Two and a half months. How long does it take for a relationship to break off ? For an affair to unravel? Love deteriorated. Idiotic love, which stops you from living. Desire, which is a form of hell. Ciao ma belle. Best wishes. In the ER studios, in the arms of Dr Barnett—she was with him everywhere. Playing a woman rescued from a fire—a telemovie about Los Angeles firemen, a fee and a role beneath her capabilities; the director knew it and made the most of it. And she couldn’t take refuge in the hollow of his shoulders. Rose was virtual on Skype; George was filming or on Lake Como; Olga was not really a confidante—and all the others, competing actors and actresses, were out for her blood. Lloyd, a kind and professional agent, treated her with long-suffering sympathy, as if all he could do now was wait for the end, the end of a terrible illness, one of those horrifying tropical contact diseases.

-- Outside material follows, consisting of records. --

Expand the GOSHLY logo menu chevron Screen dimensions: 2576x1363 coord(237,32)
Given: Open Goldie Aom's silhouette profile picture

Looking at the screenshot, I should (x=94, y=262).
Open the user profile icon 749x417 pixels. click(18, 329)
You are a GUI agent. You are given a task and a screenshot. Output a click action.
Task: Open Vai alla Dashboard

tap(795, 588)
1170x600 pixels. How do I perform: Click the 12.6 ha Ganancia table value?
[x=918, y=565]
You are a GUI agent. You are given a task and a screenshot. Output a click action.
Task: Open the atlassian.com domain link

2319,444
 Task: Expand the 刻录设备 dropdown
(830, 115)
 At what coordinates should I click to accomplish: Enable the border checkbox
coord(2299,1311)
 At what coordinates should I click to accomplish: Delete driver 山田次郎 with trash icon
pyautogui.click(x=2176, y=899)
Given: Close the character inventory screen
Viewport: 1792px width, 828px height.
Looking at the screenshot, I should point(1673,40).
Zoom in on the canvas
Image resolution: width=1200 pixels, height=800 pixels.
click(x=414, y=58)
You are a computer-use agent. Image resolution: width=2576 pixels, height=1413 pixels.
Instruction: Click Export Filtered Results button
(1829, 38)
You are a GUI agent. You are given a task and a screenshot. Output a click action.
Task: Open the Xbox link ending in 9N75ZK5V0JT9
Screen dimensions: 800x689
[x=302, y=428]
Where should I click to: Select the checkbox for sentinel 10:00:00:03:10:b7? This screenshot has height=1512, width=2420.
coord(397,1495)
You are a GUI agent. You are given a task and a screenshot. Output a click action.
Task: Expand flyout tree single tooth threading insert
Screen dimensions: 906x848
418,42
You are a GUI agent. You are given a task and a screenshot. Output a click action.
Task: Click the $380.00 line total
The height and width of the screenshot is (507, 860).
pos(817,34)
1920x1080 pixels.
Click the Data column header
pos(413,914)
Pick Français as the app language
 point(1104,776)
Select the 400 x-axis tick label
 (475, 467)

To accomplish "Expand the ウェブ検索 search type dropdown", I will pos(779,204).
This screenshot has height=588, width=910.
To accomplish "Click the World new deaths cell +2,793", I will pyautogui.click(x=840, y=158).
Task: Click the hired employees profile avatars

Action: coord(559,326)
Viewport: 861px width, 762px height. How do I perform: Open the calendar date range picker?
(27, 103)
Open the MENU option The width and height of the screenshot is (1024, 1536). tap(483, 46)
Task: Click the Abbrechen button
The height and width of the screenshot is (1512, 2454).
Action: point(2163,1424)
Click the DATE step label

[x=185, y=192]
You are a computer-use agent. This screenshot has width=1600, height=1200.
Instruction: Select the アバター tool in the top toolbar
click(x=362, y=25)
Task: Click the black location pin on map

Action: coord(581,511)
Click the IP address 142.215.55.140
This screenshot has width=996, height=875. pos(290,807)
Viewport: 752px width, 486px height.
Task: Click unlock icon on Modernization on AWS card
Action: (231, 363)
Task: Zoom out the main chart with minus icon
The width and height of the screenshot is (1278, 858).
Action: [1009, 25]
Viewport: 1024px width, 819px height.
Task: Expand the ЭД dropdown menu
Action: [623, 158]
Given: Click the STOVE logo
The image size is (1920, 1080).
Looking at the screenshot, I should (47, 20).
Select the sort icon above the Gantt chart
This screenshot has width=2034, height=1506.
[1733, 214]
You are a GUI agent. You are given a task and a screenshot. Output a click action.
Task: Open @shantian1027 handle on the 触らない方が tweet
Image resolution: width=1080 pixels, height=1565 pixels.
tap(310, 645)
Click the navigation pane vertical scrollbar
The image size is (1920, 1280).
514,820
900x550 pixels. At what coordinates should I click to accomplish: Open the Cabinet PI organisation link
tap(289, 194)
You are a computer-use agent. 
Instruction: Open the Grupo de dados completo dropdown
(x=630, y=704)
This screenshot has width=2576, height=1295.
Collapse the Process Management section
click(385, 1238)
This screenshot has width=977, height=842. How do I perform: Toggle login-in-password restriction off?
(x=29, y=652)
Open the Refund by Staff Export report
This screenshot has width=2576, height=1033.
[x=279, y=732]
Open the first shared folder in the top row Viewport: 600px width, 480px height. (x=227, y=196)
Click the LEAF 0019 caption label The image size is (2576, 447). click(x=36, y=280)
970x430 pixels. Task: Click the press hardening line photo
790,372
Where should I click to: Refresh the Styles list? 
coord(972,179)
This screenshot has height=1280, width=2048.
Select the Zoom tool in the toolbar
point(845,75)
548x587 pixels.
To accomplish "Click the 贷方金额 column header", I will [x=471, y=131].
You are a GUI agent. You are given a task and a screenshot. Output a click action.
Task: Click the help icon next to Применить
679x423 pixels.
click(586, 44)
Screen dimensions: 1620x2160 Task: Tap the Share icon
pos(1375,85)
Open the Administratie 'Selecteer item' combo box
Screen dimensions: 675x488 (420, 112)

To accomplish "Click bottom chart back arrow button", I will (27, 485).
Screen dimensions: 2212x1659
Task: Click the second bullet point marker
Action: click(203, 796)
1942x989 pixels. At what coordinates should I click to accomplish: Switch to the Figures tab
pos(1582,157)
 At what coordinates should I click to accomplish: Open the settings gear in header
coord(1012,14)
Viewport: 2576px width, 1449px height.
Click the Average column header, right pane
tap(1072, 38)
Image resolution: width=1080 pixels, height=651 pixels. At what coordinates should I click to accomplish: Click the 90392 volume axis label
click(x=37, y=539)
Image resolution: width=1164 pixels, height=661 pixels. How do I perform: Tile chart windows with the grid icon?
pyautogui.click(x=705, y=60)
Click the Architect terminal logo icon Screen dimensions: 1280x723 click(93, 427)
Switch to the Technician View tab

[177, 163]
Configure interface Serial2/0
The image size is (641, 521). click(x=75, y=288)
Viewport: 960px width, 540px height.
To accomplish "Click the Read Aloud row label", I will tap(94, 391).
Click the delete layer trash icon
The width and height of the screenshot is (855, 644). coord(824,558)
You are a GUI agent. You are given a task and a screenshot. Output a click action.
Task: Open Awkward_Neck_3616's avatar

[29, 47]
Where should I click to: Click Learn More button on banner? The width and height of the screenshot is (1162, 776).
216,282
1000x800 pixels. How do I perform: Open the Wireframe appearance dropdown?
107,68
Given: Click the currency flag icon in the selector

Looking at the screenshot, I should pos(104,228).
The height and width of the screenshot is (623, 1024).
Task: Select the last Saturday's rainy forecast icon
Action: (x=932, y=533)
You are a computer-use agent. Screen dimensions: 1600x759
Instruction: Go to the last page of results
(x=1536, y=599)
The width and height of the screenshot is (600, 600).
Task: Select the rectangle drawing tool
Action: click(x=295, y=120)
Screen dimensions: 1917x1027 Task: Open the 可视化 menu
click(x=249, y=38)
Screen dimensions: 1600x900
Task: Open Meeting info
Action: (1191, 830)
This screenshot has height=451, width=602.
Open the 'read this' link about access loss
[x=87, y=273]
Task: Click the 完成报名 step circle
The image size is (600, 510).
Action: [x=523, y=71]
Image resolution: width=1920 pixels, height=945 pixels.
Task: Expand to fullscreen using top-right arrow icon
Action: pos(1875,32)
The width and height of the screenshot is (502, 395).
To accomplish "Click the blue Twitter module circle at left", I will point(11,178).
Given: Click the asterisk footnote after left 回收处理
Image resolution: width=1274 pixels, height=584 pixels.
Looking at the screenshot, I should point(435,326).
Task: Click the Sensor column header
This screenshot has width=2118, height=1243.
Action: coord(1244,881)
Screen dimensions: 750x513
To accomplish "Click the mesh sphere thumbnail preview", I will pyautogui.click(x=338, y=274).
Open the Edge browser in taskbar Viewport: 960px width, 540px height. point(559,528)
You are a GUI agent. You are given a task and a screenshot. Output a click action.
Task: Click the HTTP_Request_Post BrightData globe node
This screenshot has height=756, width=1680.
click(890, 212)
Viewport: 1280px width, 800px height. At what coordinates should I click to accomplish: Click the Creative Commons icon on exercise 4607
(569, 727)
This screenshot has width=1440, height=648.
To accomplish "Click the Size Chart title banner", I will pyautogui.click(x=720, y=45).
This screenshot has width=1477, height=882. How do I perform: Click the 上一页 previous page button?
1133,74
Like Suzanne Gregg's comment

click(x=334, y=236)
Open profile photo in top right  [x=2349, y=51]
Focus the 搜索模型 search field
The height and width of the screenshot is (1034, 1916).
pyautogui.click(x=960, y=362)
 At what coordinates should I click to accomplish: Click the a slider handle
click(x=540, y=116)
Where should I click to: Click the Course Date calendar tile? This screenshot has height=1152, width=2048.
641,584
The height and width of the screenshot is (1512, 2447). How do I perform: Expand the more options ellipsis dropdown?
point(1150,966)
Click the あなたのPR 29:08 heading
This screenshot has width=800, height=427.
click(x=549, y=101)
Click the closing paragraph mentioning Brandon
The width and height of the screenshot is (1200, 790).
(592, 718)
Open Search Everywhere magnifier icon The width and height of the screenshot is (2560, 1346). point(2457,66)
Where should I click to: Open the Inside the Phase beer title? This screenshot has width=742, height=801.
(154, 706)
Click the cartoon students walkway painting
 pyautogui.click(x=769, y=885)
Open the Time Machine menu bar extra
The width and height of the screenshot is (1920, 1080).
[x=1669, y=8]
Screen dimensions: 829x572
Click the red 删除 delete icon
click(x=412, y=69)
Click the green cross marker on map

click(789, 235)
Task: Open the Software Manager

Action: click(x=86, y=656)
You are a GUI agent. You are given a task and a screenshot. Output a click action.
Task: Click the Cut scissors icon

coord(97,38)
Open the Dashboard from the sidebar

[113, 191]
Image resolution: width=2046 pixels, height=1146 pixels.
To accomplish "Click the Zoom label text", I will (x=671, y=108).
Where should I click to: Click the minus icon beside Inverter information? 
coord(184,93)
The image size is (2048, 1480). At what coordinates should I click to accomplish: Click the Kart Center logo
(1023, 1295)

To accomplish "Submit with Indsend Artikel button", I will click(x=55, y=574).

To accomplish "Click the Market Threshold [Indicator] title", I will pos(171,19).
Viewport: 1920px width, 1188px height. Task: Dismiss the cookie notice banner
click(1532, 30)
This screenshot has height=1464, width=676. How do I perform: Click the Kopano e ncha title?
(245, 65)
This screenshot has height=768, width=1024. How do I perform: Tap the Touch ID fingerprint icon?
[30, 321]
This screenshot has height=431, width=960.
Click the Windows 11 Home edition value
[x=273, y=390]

But the film was going to happen: George’s contract was signed. Lloyd looked enigmatic, like the person who predicts the exact date of plagues—locusts, ulcers, the annihilation of herds of animals, the descent into darkness.

A year earlier, she had committed to the next Chabrol film. In a fit of sensible behaviour, she turned up in France on the scheduled date and it was during this very film shoot that Kouhouesso had reappeared in Los Angeles, and was looking for her—yes, looking for her, so it seems—and by the time she arranged to return, he was no longer taking calls; then he replied too late. Desynchronisation. No dates, no meeting places, no peace of mind. ‘It’s hardly convenient’: the last sentence she was left with, the last text from Kouhouesso. The next meeting, the only scheduled date, the only commitment, was playing the Intended, towards the end of the shoot, in six months’ time.

She couldn’t wait that long.

images/star.jpg

Incredibly motionless. Unmoving. Immovable. Anchored. Watching films he has watched. Polanski and even Pollack. Listening to Leonard Cohen on a loop. Preparing her role as well. Only hearing conversations in which, through various convolutions, his name cropped up. Reading books he had read. Biographies of Conrad. The story ‘The Forest’, by Robert Walser, in the last book she’d seen in his hands: she read and reread ‘The Forest’, looking for clues, tracks, the map of Kouhouesso’s brain, the shape of his thoughts, ‘incredible images of worlds where the forest went on forever…’

She looked for Kribi on Google Earth: the forest extends to the sea, unless it’s the river, a thread of river for every thread of tree root…and the trees continue, beyond the Equator, through Gabon, through the Congo, and up to the north of Zambia.

Her stomach all scrambled, her mind on fire. A tight thread linked her to him, over there, in his forest. In which unimaginable, dense vegetation? Or in which coastal bar with which girl, which Favour, which Lola? She remembered that slightly old-fashioned novel from her childhood, Future Times Three, by Barjavel. The Traveller journeys through time, but he has a little rip in his spacesuit. In his belly. He disembowels himself. His intestines stay in the past while his body returns to the present. Poor gutted chook. She was the traveller staying in one spot. And which seer could read her future, when her entrails were uncoiled in the labyrinth?